- GOAL OF THE EXERCISE -
Scan the lines below and report each one containing "computer" by copying it.

[Pixel coordinate grounding data]
________________________
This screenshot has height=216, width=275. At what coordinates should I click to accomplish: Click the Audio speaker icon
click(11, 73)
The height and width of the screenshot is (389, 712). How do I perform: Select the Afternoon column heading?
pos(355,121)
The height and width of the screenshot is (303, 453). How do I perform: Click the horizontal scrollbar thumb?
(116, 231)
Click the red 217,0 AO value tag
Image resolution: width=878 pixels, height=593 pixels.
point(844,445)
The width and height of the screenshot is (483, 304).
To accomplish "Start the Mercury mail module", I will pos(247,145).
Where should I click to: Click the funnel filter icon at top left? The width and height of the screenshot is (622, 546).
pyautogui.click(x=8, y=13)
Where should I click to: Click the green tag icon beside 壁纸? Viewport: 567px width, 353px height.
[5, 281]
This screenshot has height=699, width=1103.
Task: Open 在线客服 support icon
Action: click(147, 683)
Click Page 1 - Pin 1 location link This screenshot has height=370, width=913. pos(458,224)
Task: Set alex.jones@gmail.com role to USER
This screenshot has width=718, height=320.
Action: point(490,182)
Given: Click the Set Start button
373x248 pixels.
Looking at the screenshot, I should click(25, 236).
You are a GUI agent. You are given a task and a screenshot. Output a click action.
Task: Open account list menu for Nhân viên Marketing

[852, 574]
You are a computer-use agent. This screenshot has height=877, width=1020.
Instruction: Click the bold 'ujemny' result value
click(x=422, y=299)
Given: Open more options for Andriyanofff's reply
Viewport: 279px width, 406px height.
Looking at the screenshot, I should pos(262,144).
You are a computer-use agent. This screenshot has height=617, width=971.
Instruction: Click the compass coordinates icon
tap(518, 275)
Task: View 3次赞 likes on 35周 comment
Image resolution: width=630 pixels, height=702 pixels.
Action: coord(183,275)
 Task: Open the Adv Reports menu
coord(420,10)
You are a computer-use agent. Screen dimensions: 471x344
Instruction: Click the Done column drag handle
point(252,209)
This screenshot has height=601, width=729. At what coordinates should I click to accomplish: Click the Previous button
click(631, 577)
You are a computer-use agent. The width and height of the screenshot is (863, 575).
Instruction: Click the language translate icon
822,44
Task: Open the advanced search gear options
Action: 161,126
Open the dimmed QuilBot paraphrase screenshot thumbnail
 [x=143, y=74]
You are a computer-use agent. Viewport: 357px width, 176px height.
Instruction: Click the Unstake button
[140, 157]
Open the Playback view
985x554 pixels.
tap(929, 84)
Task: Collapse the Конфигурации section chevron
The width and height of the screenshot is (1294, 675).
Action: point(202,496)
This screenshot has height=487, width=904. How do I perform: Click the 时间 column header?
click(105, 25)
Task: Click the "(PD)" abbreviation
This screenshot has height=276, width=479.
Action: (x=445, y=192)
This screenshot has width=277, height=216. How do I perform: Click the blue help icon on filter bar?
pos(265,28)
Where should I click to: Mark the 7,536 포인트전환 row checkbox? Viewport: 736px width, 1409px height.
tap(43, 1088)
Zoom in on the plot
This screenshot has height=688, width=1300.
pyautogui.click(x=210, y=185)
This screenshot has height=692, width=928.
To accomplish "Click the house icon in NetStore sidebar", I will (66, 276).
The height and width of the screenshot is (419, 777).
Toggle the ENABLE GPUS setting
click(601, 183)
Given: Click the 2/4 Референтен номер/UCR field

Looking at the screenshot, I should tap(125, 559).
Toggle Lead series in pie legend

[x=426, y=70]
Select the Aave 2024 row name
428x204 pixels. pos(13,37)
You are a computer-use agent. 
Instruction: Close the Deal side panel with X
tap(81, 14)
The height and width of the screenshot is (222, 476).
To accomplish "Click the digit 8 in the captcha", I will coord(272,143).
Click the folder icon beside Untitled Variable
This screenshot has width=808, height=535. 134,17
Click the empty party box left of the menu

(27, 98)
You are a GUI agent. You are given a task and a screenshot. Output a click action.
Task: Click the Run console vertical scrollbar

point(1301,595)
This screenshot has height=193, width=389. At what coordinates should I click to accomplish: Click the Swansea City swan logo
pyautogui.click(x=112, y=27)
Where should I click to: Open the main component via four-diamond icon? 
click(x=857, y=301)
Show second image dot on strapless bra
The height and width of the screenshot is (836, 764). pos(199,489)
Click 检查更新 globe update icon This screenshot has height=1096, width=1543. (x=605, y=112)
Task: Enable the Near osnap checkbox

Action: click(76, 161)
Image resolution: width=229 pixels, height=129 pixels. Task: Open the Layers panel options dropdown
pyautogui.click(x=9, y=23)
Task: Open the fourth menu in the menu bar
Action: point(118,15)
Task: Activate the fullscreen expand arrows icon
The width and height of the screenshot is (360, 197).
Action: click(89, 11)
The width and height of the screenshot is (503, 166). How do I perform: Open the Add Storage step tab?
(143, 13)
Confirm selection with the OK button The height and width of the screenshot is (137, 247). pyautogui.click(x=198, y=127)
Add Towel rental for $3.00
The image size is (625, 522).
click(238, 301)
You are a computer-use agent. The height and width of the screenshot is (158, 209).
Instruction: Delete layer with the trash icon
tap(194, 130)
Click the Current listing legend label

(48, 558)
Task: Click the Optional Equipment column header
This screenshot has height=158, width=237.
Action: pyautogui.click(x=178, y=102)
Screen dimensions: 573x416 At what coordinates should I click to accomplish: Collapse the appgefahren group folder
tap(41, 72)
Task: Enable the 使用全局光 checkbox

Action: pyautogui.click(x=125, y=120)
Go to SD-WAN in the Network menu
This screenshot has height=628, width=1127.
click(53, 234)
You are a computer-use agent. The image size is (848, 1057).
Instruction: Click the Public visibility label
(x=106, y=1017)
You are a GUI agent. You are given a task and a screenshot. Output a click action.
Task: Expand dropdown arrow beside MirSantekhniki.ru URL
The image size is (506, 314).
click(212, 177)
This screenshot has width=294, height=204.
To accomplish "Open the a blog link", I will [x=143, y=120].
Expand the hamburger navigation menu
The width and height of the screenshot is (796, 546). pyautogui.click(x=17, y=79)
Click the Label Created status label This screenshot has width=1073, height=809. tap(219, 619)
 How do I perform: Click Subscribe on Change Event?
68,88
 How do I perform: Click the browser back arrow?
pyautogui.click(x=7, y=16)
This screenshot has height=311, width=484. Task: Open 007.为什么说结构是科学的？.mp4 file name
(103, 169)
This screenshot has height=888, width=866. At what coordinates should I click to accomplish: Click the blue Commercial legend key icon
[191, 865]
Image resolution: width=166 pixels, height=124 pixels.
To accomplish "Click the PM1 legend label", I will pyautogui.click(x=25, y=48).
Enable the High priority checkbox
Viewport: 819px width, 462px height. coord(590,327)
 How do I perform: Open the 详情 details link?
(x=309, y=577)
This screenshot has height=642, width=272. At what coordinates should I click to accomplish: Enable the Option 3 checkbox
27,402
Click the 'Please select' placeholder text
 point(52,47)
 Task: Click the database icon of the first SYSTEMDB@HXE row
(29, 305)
________________________
- WRITTEN ANSWER -
You are a computer-use agent. This screenshot has height=877, width=1020.
You are a computer-use agent. This screenshot has height=617, width=971.
You are a computer-use agent. Screen dimensions: 471x344
You are a computer-use agent. The width and height of the screenshot is (863, 575).
You are a computer-use agent. Viewport: 357px width, 176px height.
You are a computer-use agent. 
You are a computer-use agent. The height and width of the screenshot is (158, 209).
You are a computer-use agent. The image size is (848, 1057).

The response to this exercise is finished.